* [The data]
★ ★ ★ ★

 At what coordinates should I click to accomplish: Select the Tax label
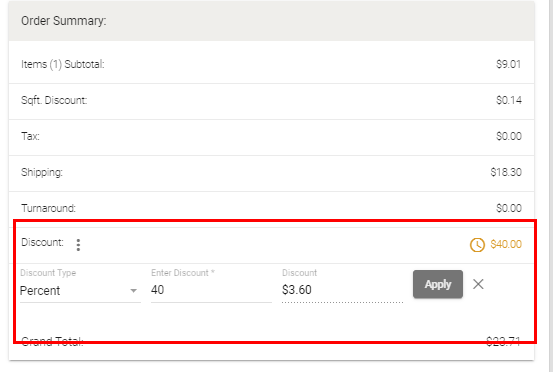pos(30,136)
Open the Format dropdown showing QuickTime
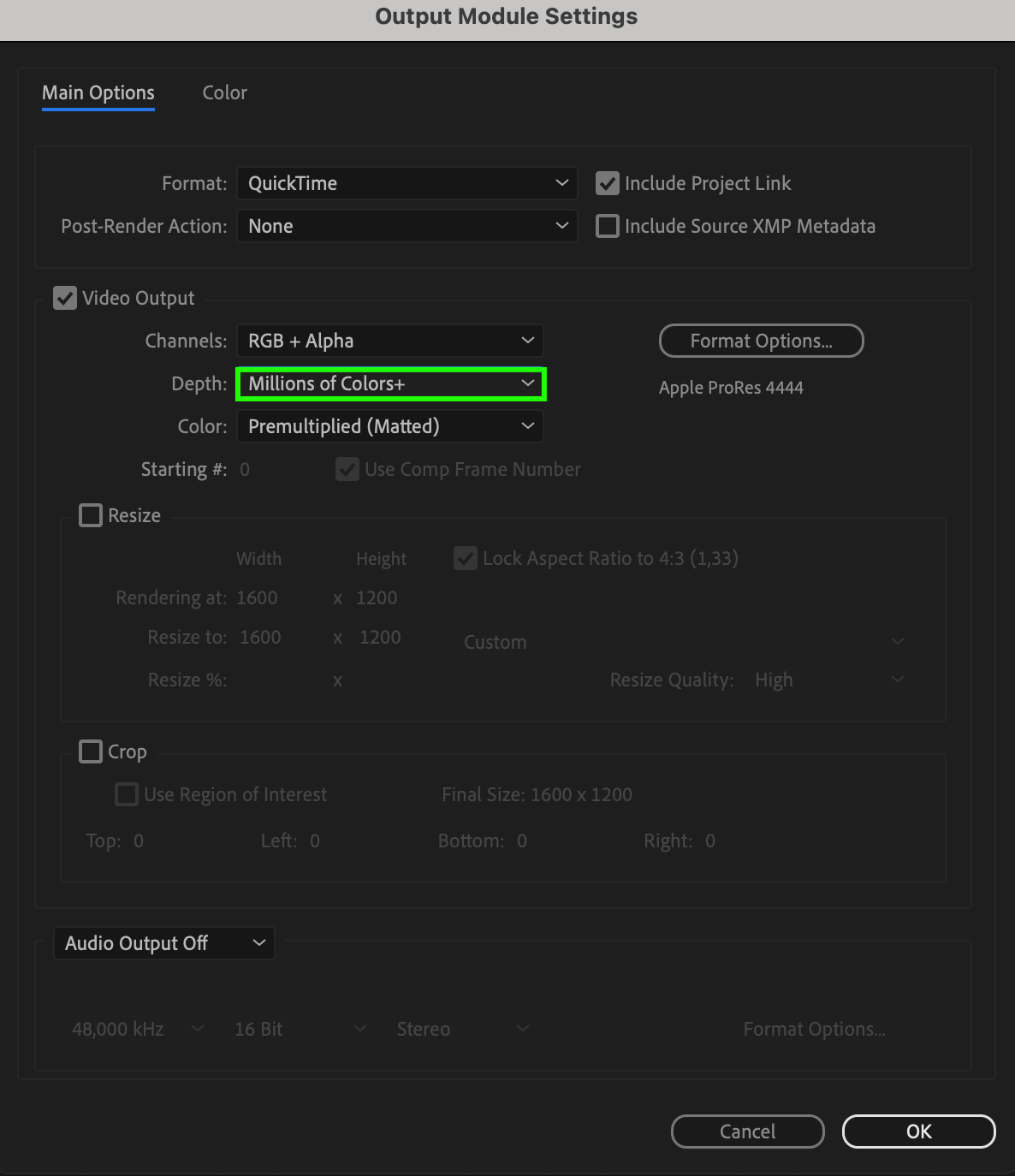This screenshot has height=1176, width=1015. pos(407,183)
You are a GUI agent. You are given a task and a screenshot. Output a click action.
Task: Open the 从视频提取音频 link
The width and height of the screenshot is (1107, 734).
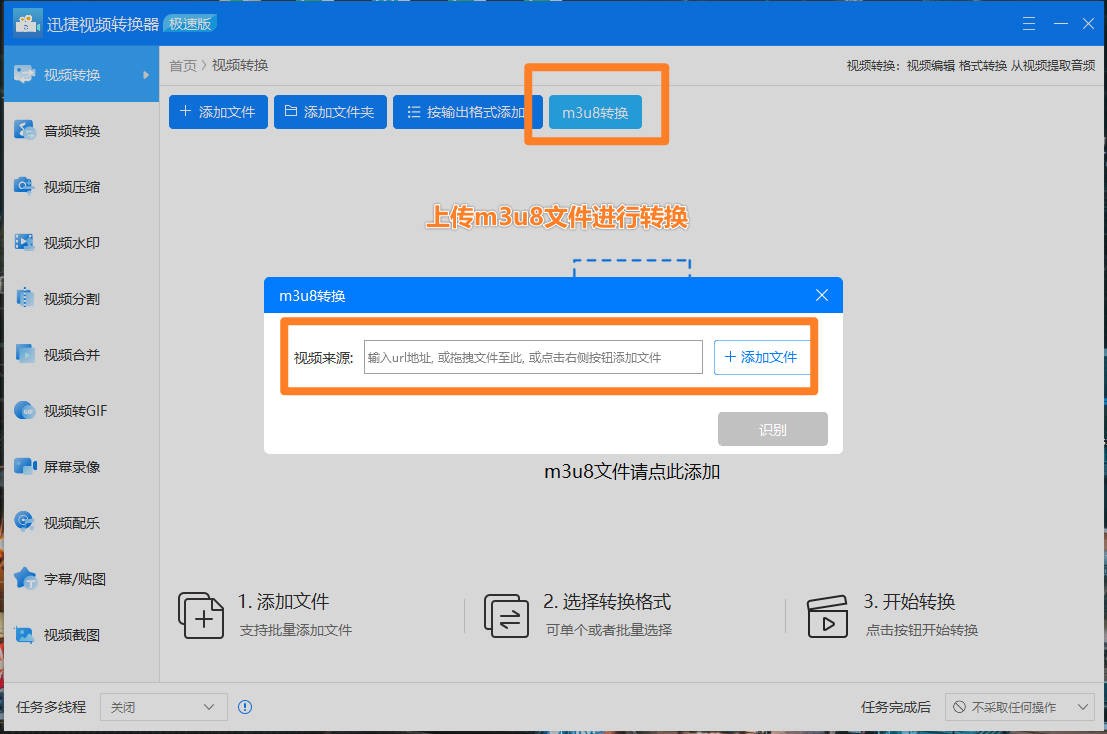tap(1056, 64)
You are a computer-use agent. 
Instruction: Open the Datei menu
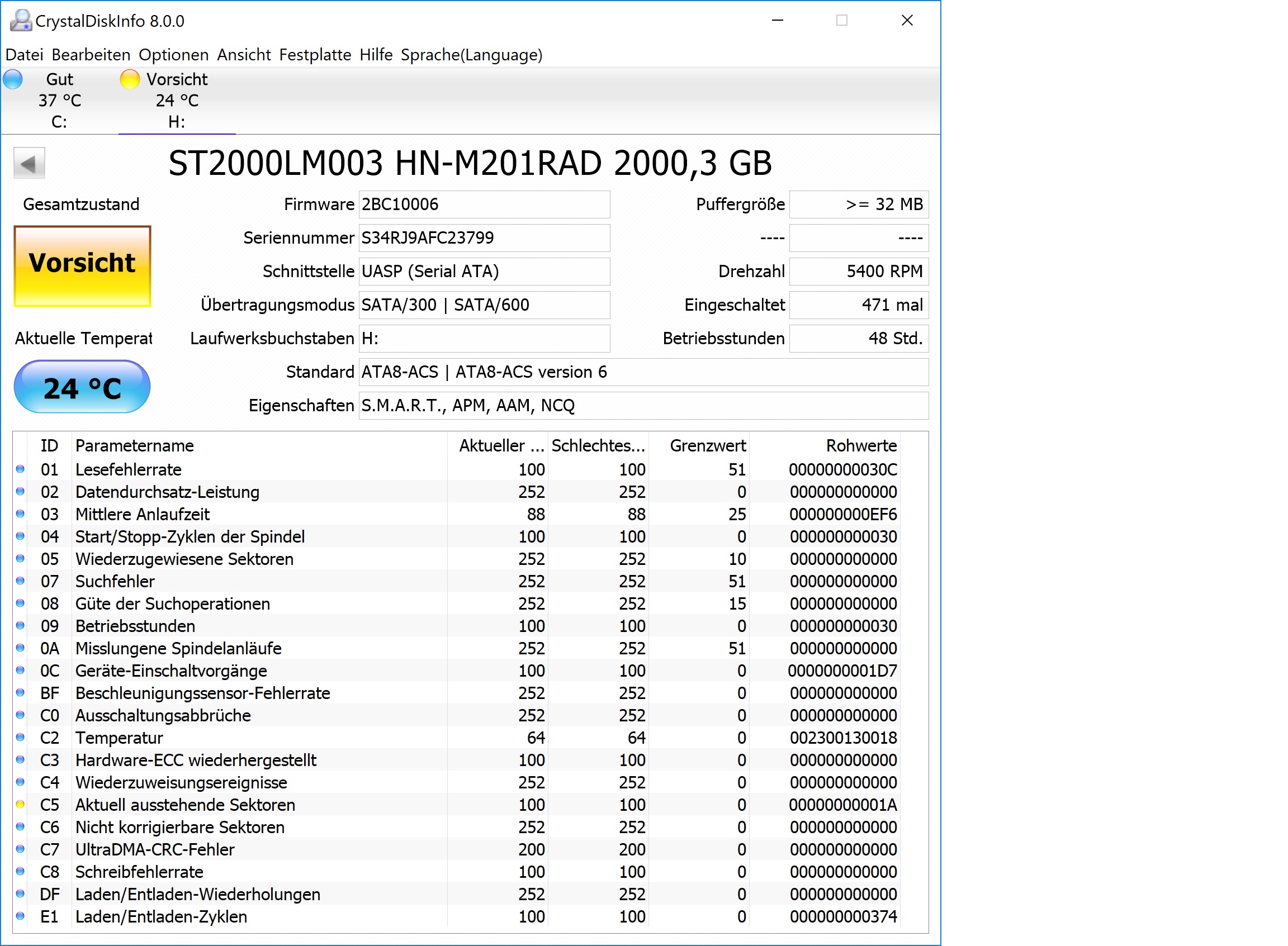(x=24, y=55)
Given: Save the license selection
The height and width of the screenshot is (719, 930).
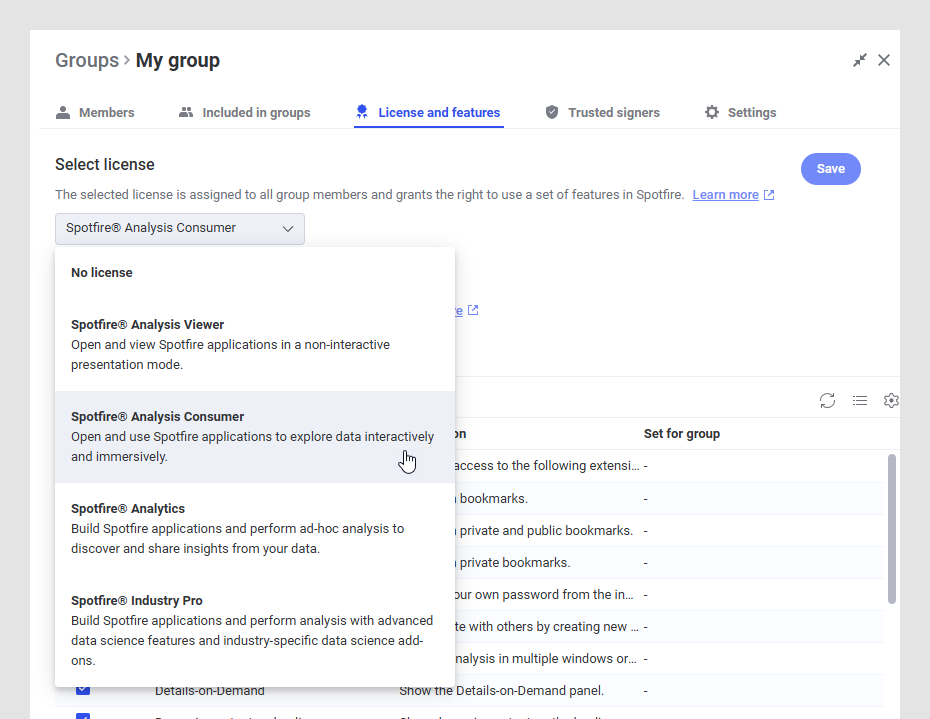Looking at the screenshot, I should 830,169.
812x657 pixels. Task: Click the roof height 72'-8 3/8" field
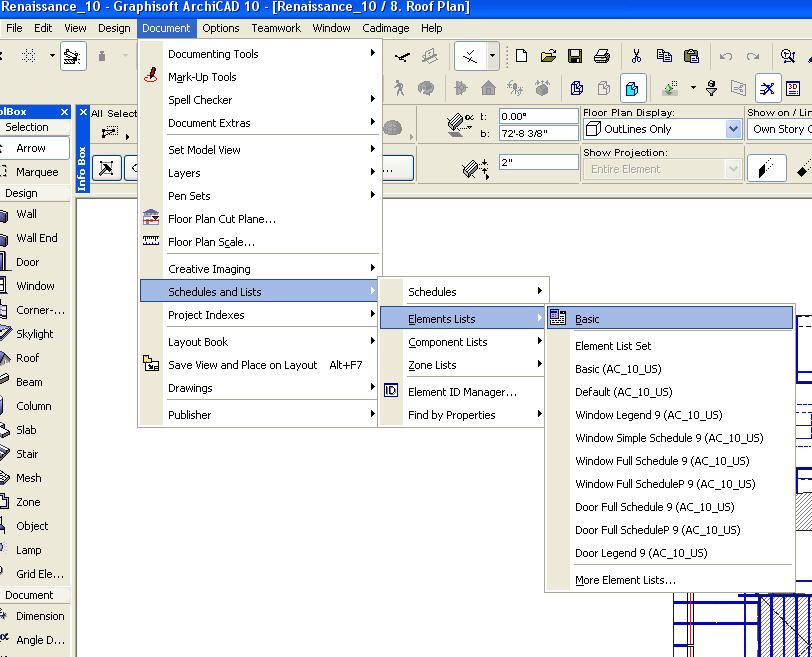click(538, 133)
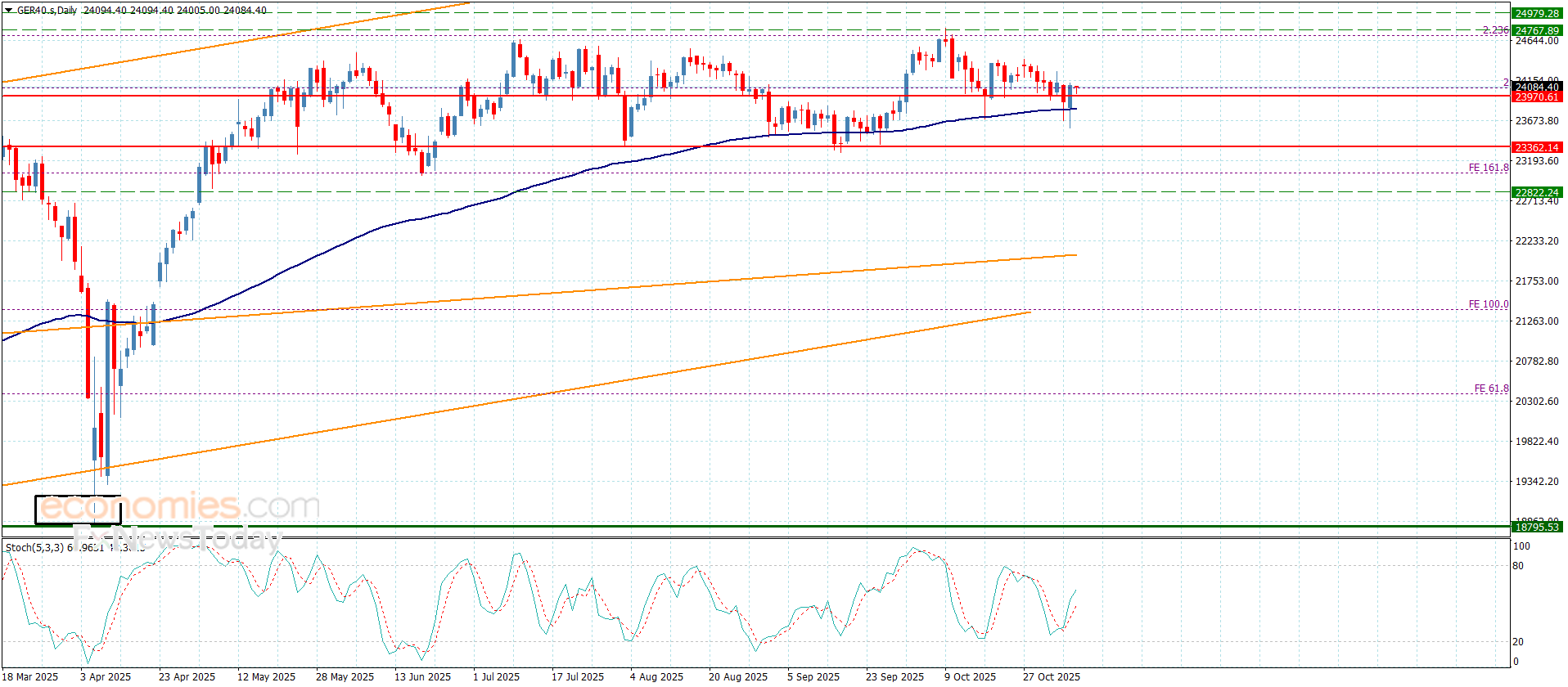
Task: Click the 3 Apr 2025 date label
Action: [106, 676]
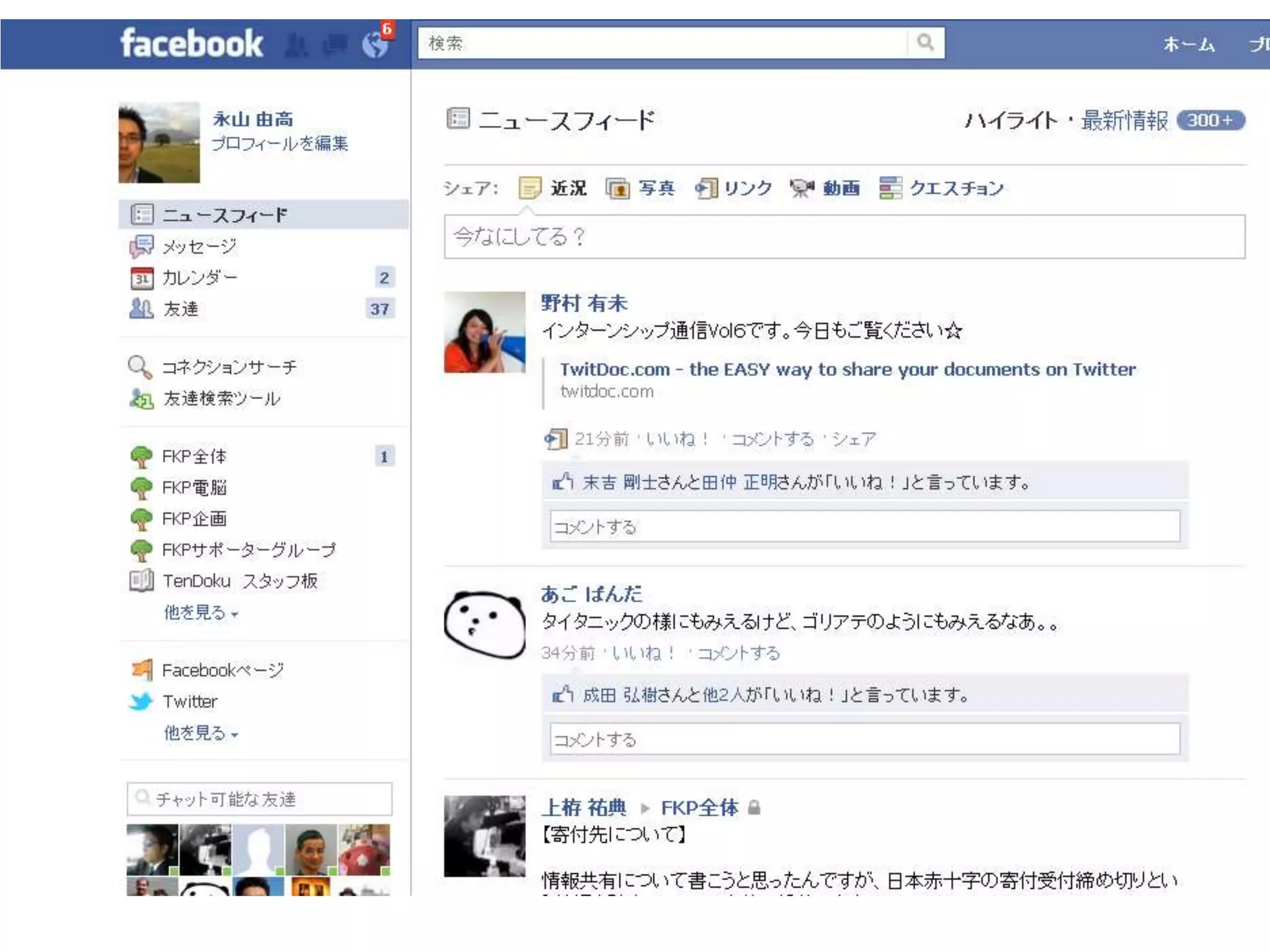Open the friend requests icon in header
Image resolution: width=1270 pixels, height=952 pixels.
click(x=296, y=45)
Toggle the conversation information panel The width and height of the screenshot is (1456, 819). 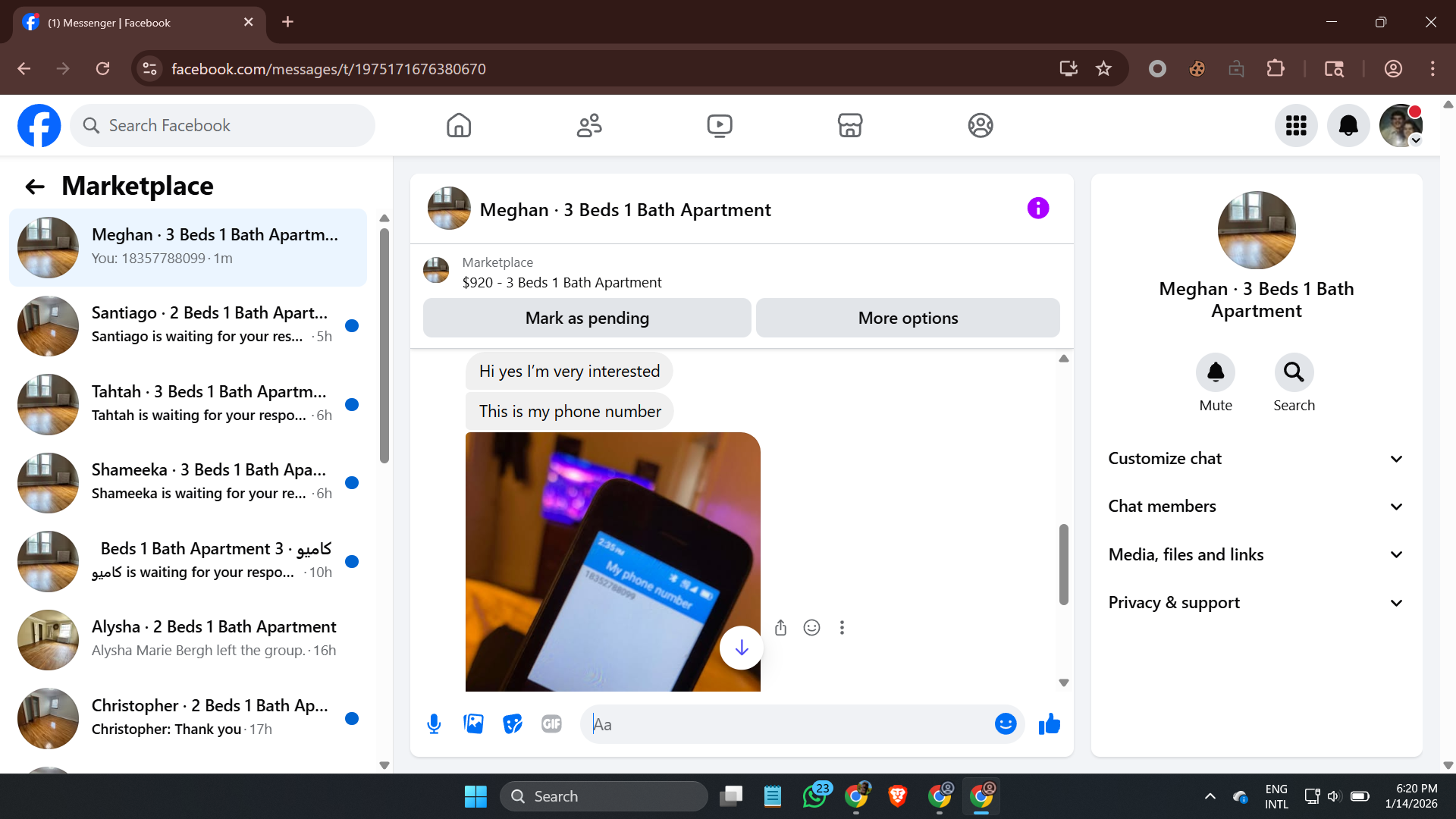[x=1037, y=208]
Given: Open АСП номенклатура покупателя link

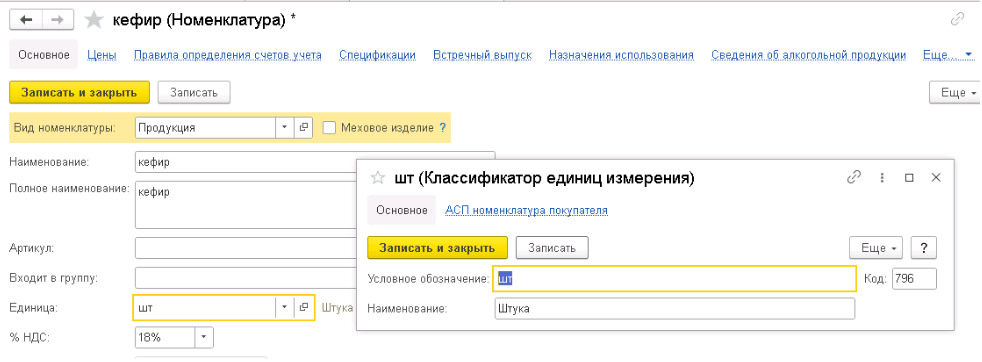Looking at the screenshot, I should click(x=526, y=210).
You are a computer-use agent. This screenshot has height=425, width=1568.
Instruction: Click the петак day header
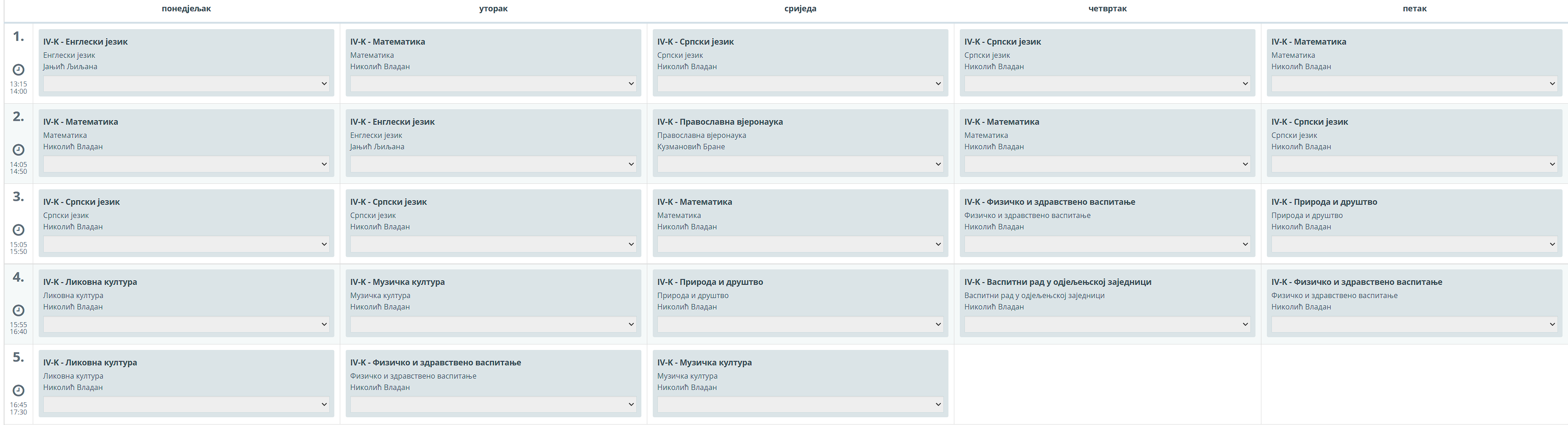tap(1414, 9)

★ ★ ★ ★

* [What to produce] Copy everything from the line containing "Given: Open АСП номенклатура покупателя link" down to the end of the material, line for line, leaving out the pictures.

* [Full output]
Given: Open АСП номенклатура покупателя link

Looking at the screenshot, I should click(x=526, y=210).
You are a computer-use agent. This screenshot has height=425, width=1568.
Instruction: Click the петак day header
tap(1414, 9)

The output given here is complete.